Une pilule pour contrer la solitude, bientôt une réalité ?
« La solitude tue », annonçait récemment une étude danoise : santé mentale fragilisée, problèmes cardio-vasculaires, diminution de l’immunité, mortalité précoce : face au fléau de l’isolement social, l’université de Chicago peaufine une pilule à base d’alloprégnanolone, une hormone anxiolytique, naturellement présente dans le cerveau humain.

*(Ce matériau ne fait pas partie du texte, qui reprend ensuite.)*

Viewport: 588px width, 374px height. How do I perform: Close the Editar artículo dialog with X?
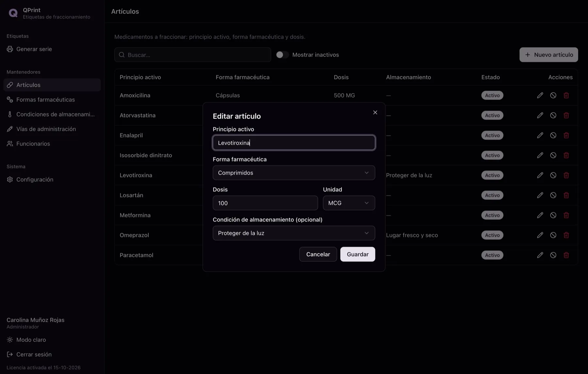point(375,112)
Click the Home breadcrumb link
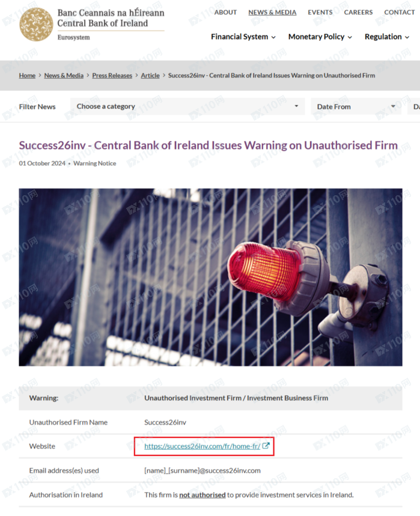420x516 pixels. coord(27,75)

Ce n’est pas un médicament miracle. Ce n’est pas non plus une potion magique qui fera subitement apparaître des amis à la pelle. L’objectif des travaux de la psychiatre et neurologue Stephanie Cacioppo, directrice du Brain Dynamics Laboratory de l’université de Chicago, n’est pas de supprimer la solitude, mais de contrer ses effets néfastes sur la santé et la qualité de vie sociale, en diminuant, grâce à l’administration orale quotidienne de 400 mg d’alloprégnanolone, le pénible sentiment de solitude.
De grands espoirs reposent sur l’alloprégnanolone, un stéroïde neuroactif qui agit sur l’amygdale et l’insula, deux zones du cerveau liées à la détection de la menace, à l’anticipation de réactions désagréables, à la peur… S’ils se sentaient plus détendus, moins anxieux, grâce à cette hormone, ceux qui souffrent de solitude pourraient créer plus facilement de nouvelles relations et briser ainsi le cycle infernal selon lequel plus on se sent seul, plus on a du mal à aller vers les gens. De fait, un cerveau éprouvant un sentiment d’abandon est un cerveau qui nous ment : en stress, il va être en hypervigilance et identifier à tort des stimuli anodins comme étant des menaces sociales.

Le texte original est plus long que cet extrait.